How Much Formula Should My Baby Eat?
When your baby was born, it was easy to decide how much they should eat. Why? Because they cried when they were hungry – at which point you gave them either the breast or bottle until they were content. I would like to clear briefly about how much formula should my baby eat?
Yet, for many babies, it seems that as they get older they never seem to get full. This can make deciding how much your baby should eat a confusing endeavor at best.
Before you pull out the books on how to feed your baby, consider that your intuition may be right. Many old school moms will recommend that you put cereal in your baby’s bottle to help keep them full longer.
However, you should really check with your pediatrician. Both diluting formula (which can cause drowning) and thickening it with cereal can prove to be life-threatening.
Up until four months, your baby will likely eat on a schedule of every 2 to 4 hours. Breastfed babies normally eat more often. In the beginning, your baby may only take a few ounces, but will likely work his way up to a full 8-ounce bottle within just a few months.
From there, the schedule can be iffy and may vary from day today. Look for signs that your baby is ready. Around four months you can begin feeding solid foods.
You should start out lightly, by introducing cereal mixed with water, juice, and formula or breast milk. The trick is giving them time to learn how to eat.

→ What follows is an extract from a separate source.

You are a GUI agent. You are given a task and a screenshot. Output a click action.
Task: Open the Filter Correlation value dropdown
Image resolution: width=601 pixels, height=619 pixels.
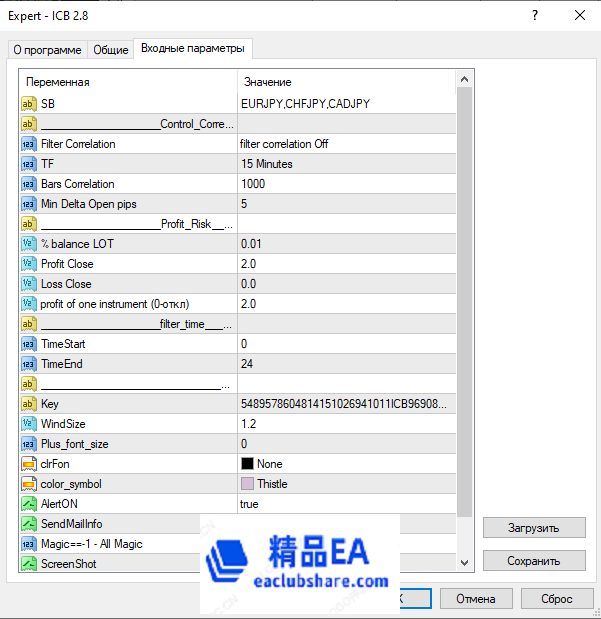345,144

When they catch on, they may take to eating solids right away – or may seem uninterested. Take your cues from your baby, but continue to offer at least 2 solid feedings per day. Your baby can still have their bottle or breast; just try to replace two bottles or breastfeedings with solid food.
Chances are that the introduction of solids will lengthen times between bottle and breast-feeding. When your child is ready, go ahead, and incorporate a third meal into the mix.
This happens normally at the 5-month mark. At this point, you will likely be feeding 3 full bottles and three full meals daily. Many moms also use bottled water or diluted juice to help keep their baby hydrated.
Here’s a tip….when you feed water or juice, try to offer it from a sippy cup so that your baby can slowly but surely learn to transition.
Once your baby is a full-fledged eater, snacking can be introduced. Your best bet is to choose highly nutritious snacks for your baby that doesn’t seem to interrupt their meal schedule.
Just like any other person, you will have good days and bad days when it comes to feeding. One day your baby might be eager to eat and drink, while other days not so much.
Some babies tend to be grazers, and many start out not really enjoying solid food in the beginning. The best way to tell if your baby is eating enough is to look at how well they are gaining weight and developing.
If you have any concerns, talk to your pediatrician and make sure that you get to see where they are on the growth chart. Chances are, your baby is doing perfectly fine.